*** Opening RECORDED DATA ***

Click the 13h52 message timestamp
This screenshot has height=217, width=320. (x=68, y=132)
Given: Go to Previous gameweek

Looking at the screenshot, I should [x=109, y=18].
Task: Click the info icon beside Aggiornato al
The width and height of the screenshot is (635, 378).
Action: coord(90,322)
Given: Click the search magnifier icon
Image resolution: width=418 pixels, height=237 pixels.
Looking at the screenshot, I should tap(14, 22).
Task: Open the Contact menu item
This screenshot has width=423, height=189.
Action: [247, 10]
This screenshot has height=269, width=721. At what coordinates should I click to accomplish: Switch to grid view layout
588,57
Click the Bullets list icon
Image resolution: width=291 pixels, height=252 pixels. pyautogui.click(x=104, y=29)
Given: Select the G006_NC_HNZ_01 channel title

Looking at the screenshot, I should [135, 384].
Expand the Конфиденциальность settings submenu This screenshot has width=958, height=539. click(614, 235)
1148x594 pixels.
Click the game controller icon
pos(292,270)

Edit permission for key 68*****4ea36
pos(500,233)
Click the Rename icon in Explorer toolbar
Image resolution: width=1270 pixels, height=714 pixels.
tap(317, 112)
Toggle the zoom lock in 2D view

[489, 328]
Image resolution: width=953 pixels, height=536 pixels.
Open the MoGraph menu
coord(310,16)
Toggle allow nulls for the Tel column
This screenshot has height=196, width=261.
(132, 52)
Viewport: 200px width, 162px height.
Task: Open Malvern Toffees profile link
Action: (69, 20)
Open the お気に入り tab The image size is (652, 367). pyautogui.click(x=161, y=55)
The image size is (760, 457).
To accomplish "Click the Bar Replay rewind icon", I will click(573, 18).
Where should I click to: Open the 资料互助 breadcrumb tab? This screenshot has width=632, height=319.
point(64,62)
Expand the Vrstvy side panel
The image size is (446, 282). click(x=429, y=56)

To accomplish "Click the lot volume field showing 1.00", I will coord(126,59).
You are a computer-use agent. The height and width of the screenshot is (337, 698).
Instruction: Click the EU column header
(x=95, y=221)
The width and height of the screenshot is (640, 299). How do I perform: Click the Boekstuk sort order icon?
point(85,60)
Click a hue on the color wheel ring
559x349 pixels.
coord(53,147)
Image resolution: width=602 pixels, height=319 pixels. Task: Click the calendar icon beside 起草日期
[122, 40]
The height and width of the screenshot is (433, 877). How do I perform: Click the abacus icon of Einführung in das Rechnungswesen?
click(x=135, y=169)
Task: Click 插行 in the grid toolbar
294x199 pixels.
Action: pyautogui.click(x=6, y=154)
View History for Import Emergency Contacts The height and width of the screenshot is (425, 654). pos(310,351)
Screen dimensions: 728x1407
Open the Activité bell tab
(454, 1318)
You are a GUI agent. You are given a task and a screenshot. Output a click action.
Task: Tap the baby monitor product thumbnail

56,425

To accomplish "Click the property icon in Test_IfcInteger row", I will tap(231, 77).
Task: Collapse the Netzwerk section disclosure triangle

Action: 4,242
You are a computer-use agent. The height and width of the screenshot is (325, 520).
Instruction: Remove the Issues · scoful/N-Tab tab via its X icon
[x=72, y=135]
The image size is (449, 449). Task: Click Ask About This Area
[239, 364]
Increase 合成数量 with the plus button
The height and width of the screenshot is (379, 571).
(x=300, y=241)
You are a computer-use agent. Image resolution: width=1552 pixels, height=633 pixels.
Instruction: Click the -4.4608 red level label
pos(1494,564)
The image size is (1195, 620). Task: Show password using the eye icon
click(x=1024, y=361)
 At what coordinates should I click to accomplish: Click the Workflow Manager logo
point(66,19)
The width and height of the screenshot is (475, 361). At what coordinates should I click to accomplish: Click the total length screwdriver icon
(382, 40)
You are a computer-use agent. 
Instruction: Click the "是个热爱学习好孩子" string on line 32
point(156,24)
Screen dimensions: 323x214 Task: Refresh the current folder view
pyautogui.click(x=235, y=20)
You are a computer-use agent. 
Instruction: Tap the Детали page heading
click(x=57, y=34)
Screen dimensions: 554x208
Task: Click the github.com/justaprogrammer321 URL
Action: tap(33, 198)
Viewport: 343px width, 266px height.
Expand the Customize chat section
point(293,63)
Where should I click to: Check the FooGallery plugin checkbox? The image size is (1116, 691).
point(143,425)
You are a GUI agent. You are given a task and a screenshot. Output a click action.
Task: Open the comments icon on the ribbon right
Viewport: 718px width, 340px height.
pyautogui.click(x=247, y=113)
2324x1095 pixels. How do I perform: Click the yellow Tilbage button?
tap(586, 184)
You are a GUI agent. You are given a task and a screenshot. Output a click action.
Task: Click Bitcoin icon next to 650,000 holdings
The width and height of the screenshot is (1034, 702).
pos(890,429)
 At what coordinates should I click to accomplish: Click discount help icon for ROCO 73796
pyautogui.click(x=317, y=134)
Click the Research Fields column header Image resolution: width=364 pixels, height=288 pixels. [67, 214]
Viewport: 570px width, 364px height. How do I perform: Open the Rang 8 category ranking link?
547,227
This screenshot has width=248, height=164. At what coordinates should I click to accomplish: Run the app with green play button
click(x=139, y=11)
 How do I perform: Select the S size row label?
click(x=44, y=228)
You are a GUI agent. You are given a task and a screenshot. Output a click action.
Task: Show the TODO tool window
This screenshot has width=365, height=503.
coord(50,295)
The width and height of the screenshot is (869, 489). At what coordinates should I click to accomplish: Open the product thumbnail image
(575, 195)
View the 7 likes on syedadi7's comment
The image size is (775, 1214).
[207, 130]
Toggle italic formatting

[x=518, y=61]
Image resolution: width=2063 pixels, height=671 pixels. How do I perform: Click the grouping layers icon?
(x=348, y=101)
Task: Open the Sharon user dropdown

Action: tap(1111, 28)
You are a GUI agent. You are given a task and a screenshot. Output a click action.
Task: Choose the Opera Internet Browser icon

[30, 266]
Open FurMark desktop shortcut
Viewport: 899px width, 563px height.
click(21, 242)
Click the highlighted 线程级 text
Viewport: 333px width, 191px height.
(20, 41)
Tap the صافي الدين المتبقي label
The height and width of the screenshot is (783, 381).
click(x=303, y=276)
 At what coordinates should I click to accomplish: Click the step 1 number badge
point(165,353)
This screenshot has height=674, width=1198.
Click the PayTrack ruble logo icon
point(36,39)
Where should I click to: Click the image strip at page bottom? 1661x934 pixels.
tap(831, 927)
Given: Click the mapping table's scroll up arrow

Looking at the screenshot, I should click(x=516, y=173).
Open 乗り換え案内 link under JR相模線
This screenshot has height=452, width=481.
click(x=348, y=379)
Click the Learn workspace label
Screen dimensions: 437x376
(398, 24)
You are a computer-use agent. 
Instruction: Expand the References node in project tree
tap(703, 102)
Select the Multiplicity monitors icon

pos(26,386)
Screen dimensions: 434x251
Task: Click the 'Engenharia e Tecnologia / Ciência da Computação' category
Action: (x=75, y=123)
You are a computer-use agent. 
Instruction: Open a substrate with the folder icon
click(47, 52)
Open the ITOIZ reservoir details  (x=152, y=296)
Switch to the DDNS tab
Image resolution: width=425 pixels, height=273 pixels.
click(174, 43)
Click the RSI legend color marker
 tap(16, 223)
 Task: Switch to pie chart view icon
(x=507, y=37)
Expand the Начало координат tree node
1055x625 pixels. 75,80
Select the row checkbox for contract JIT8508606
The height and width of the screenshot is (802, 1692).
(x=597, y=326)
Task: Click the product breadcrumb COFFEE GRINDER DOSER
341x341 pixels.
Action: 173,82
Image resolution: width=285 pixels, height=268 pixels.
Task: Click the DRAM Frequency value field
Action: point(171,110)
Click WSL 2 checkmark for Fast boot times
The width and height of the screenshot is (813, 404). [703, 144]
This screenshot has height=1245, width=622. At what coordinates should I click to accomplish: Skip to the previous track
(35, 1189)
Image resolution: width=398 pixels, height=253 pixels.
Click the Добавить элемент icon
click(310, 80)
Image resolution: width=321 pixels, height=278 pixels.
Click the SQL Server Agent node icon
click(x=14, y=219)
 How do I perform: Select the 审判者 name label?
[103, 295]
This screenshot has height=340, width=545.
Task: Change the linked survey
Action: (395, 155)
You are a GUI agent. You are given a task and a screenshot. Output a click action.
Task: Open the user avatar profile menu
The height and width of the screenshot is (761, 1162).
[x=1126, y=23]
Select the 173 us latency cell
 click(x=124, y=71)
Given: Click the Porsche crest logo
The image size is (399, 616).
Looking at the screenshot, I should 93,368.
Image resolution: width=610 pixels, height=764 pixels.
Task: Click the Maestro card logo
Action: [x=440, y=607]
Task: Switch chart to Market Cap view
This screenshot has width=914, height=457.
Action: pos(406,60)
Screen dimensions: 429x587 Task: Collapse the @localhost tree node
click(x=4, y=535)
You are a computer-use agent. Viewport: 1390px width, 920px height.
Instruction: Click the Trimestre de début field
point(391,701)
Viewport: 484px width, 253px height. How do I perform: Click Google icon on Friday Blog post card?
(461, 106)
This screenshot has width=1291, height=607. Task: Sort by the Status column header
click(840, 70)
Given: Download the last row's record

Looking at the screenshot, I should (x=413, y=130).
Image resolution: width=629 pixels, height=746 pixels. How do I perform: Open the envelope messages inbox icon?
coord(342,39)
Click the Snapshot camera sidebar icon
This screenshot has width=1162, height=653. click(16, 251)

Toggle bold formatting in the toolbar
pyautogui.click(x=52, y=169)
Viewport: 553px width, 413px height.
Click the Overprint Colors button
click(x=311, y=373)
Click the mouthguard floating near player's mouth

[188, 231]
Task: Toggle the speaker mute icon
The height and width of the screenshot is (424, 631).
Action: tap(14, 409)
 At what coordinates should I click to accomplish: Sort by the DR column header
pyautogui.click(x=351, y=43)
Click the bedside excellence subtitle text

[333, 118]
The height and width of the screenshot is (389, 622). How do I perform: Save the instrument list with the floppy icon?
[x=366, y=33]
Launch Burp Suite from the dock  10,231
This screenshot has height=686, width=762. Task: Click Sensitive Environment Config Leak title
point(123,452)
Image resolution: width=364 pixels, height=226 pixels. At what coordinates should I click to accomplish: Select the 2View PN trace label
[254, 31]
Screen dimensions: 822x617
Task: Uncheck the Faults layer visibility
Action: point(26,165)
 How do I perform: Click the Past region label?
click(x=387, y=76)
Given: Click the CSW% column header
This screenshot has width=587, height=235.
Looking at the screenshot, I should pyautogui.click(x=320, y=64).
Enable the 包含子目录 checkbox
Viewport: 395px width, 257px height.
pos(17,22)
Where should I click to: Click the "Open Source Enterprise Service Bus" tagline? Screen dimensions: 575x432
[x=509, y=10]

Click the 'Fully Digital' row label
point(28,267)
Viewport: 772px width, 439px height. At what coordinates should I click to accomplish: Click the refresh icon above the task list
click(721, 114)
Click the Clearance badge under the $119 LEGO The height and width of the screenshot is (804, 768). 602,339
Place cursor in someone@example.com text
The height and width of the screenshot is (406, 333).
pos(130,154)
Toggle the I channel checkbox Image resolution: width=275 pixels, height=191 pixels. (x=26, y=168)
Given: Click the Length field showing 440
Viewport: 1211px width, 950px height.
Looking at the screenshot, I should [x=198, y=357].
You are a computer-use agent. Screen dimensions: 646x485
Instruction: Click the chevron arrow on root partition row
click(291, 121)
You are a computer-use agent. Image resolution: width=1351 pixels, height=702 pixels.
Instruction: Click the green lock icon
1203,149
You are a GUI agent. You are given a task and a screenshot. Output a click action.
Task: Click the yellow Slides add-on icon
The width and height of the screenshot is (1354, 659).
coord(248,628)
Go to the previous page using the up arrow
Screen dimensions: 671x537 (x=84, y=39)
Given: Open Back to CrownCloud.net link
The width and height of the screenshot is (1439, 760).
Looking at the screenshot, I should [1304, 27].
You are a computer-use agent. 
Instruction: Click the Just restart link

*** Closing RECORDED DATA ***

**YOUR TASK**
Repeat, without change, each line of the data above from the one that contains "Task: Click the yellow Slides add-on icon" through the final line, counting both.

**RESPONSE TO THE EXERCISE**
Task: Click the yellow Slides add-on icon
The width and height of the screenshot is (1354, 659).
coord(248,628)
Go to the previous page using the up arrow
Screen dimensions: 671x537 (x=84, y=39)
Given: Open Back to CrownCloud.net link
The width and height of the screenshot is (1439, 760).
Looking at the screenshot, I should [1304, 27].
You are a computer-use agent. 
Instruction: Click the Just restart link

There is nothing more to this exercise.